UN COUP DE THÉÂTRE MARCELIN ALBERT CHEZ M. CLEMENCEAU

Ce fut un vrai coup de théâtre, en effet, une scène digne en tous points des drames romantiques d' Alexandre Dumas. Tandis qu' à Argeliers la police le recherchait, le « Rédempteur » prenait le train tranquillement, s' en venait à Paris et se faisait conduire au ministère de l' Intérieur.
- Je suis Marcelin Albert, je voudrais parler à M. Clemenceau, dit-il à l' huissier de service.
Le président du conseil fit entrer « l' apôtre » immédiatement, et l' entrevue se prolongea durant trois quarts d' heure.
Ce qui se passa entre eux, Marcelin Albert en rendit compte, le surlendemain, aux vignerons d' Argeliers. Il leur dit que son but, en faisant une telle démarche auprès du chef du gouvernement, était d' obtenir l' élargissement des membres des comités viticoles arrêtés, le retrait des troupes et la sympathie du gouvernement en faveur de la viticulture.
Le président du conseil lui répondit qu' il ne désarmerait pas tant que les municipalités ne rentreraient pas dans la légalité ; il lui conseilla à lui-même d' aller se mettre à la disposition de la loi.
Et le « Rédempteur» s' en retourna comme il était venu.

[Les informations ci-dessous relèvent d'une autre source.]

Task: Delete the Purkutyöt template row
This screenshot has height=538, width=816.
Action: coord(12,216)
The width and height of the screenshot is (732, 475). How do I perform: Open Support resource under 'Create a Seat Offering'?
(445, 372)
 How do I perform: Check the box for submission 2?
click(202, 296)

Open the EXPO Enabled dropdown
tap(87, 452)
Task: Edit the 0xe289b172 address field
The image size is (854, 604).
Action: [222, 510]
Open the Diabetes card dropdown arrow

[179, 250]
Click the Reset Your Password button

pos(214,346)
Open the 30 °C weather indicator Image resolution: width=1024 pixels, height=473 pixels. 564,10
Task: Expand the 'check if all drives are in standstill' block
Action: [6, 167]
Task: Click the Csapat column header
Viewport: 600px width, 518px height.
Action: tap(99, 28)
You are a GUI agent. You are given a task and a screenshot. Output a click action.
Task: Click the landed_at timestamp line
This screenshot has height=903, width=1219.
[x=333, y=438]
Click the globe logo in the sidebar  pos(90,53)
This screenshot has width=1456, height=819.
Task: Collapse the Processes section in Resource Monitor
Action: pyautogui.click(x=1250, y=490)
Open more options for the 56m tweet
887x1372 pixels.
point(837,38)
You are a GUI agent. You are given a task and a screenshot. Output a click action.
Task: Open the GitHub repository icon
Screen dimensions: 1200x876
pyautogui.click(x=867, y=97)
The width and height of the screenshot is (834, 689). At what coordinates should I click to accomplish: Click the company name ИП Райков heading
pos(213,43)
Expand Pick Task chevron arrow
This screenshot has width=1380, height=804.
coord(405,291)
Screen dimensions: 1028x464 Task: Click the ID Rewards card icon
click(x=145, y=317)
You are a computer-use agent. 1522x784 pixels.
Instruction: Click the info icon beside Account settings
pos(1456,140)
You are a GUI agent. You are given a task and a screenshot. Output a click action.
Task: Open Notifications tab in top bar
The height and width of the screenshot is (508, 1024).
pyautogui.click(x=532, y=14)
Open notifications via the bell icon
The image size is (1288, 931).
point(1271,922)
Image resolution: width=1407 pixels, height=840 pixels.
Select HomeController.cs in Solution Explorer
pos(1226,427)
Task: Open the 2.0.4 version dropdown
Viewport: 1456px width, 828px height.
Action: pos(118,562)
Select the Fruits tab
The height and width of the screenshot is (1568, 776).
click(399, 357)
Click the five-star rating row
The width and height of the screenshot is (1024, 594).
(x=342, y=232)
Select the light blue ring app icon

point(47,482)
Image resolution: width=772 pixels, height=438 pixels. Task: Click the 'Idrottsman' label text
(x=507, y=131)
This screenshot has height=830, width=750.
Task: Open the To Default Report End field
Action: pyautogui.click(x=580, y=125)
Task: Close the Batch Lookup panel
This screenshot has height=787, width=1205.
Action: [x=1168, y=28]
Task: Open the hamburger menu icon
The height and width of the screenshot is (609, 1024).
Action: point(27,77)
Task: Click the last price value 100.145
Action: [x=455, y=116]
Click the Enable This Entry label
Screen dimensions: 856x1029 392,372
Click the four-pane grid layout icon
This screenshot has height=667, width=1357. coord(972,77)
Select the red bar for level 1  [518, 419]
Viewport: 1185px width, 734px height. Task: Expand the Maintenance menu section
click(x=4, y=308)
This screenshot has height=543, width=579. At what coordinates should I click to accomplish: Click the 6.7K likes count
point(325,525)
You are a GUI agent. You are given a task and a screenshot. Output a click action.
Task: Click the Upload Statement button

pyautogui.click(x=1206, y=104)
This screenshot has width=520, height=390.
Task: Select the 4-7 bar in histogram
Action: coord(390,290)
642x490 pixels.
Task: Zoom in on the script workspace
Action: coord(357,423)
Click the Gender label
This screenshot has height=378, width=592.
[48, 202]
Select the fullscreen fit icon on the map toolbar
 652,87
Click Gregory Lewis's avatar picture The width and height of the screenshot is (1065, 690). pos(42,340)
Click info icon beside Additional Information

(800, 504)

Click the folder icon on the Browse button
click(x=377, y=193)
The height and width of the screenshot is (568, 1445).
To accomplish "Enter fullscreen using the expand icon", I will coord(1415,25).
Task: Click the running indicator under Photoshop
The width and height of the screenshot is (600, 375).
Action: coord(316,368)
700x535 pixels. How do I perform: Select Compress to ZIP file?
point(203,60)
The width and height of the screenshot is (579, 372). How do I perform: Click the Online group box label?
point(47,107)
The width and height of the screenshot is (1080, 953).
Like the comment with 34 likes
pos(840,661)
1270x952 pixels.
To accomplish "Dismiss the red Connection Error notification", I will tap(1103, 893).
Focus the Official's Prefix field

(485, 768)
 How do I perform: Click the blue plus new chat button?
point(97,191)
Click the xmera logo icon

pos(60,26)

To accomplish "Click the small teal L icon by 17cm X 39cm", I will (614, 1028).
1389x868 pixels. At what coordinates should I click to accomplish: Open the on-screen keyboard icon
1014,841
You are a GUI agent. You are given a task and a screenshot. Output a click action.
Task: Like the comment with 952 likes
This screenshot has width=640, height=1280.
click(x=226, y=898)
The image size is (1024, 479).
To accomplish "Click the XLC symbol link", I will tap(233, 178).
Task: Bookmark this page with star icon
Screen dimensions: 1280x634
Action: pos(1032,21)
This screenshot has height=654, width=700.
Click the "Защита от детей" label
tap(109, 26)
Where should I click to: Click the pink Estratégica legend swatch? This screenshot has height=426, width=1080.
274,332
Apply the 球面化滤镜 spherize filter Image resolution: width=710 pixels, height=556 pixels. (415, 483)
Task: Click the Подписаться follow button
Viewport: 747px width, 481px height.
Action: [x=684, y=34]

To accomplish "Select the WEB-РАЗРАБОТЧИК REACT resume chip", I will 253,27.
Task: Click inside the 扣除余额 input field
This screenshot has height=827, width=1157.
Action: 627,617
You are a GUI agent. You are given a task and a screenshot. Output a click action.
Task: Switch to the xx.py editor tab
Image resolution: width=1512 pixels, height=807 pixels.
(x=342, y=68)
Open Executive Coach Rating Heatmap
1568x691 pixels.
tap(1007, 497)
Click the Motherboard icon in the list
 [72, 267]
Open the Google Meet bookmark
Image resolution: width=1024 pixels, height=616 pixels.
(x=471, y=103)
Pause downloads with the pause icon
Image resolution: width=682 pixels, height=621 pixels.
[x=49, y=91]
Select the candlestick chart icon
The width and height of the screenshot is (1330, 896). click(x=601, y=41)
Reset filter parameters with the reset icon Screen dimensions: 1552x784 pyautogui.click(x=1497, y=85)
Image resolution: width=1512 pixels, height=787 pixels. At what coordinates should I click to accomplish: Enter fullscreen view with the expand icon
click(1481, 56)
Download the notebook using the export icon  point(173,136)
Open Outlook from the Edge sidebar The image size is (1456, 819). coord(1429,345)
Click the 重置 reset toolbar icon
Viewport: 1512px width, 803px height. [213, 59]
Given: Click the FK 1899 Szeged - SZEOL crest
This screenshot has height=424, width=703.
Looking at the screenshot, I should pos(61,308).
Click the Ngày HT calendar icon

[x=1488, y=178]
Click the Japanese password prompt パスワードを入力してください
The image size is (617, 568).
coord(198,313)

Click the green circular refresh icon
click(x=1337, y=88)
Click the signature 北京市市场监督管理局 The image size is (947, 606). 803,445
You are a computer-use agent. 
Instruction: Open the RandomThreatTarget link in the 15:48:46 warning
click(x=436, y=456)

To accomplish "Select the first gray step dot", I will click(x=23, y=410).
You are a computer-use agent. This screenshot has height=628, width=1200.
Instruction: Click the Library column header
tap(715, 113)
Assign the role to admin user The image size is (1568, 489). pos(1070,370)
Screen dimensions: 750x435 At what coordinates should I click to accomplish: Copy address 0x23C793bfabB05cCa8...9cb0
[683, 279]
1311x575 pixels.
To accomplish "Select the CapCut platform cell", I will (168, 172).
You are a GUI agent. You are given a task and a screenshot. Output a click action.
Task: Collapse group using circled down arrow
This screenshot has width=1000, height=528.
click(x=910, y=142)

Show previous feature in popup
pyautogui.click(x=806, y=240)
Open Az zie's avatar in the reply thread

A son retour, il put constater combien sa popularité avait diminué. Tenu en suspicion par ses partisans, il n' eut d' autre ressource que d' aller se constituer prisonnier à Montpellier. C' est surtout en ce pays d' enthousiasmes faciles, chez ce peuple de sang chaud et ardent que les engouements de la foule sont éphémères... Marcelin Albert en a fait l' expérience... Il sait à présent combien la roche Tarpéienne est proche du Capitole.